Passer l’occiput des réformateurs à l’acrylique ne laisse pas indifférent. C’est heureux. Qui pense encore que Genève n’est plus comme avant a raison, car Genève c’est plutôt comme avant avant. Back to Calvin again!

Le but de cette action picturale était de faire réagir, mais pour quoi au juste ? 

Nous voilà pris entre deux feux. On se retrouve avec d’un côté ceux qui trouvent qu’un peu de couleur sauvage égaie ce vieux mur des réformateurs et de l’autre, pour faire court, ceux qui voudraient envoyer en Corée du Nord, en camp de redressement, ces ‘jeunes’ (forcément) chenapans qui ont salopé le symbole suprême et envers qui une cure de ‘bolsonarisme’ ou de coups de trique ferait le plus grand bien.

Entre les tenants du révisionnisme historique et les adeptes d’une histoire figée au formol, nous voilà bien.

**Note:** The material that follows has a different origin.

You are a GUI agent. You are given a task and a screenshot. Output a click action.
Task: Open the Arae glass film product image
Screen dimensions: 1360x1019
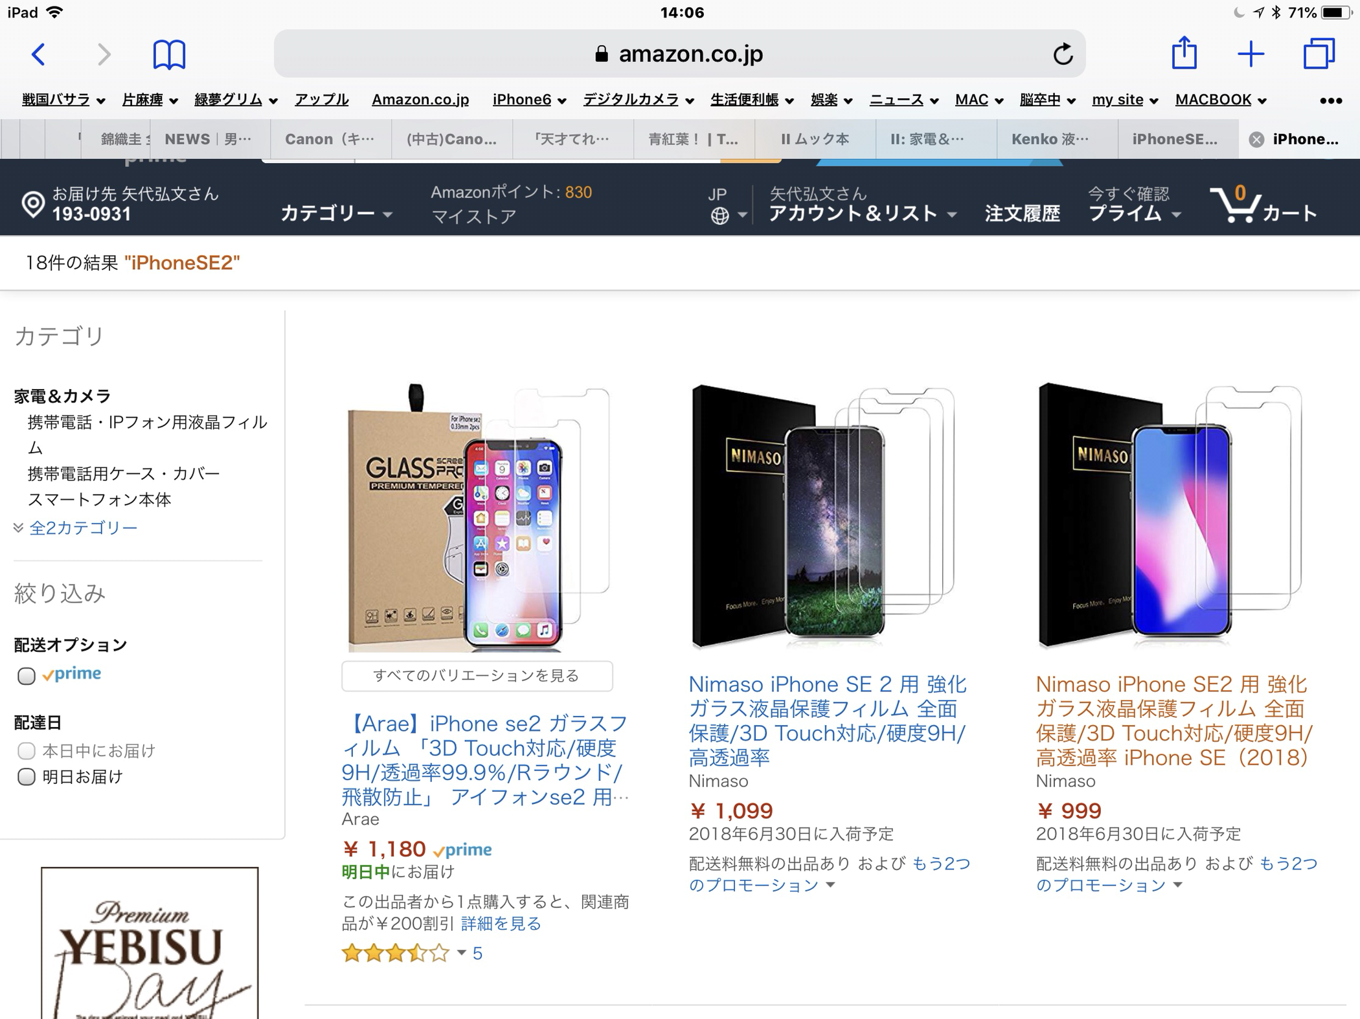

Entre ceux qui agissent mais ne laissent pas de commentaire (même pas une petite revendication, dites?) et ceux qui commentent mais ne retiennent pas la leçon (cette petite coulure rouge sur Calvin, sans aller jusqu’au test de Rorschach, elle ne vous évoque rien?), c’est la même béance.

On mettra de côté les injures (qu’on les vire, qu’on les pende) et les insultes homophobes, autrement plus grave qu’un jet de peinture et sans lesquelles on en serait resté au jeu d’enfant. Ce prurit fleurissant sur les réseaux sociaux, pullulant jusqu’aux pages de députés de droite mériterait aussi ses plaintes pénales.

Qui pourra nous tirer de ce marigot par le haut ? Ce vieux punk de Calvin, évidemment. 

De grâce, n’électrifions pas le mur des réformateurs, n’y collons pas des caméras de surveillance comme certains le préconisent, mais saisissons l’occasion de cette joyeuse incontinence colorée pour ce qu’elle est: une occasion en or de relire Calvin dans le texte et interroger son héritage.

Il existe, à ce sujet, un très bel article d’Olivier Abel[1], dont la lecture laisse penser que ni les barbouilleurs ni leurs contempteurs n’ont jamais lu une ligne du théologien et juriste de Noyons, ou s’ils l’ont fait, c’est fort mal et que l’etalage coloré ou sa condamnation sont davantage prétexte à digression qu’une véritable adresse à Calvin himself.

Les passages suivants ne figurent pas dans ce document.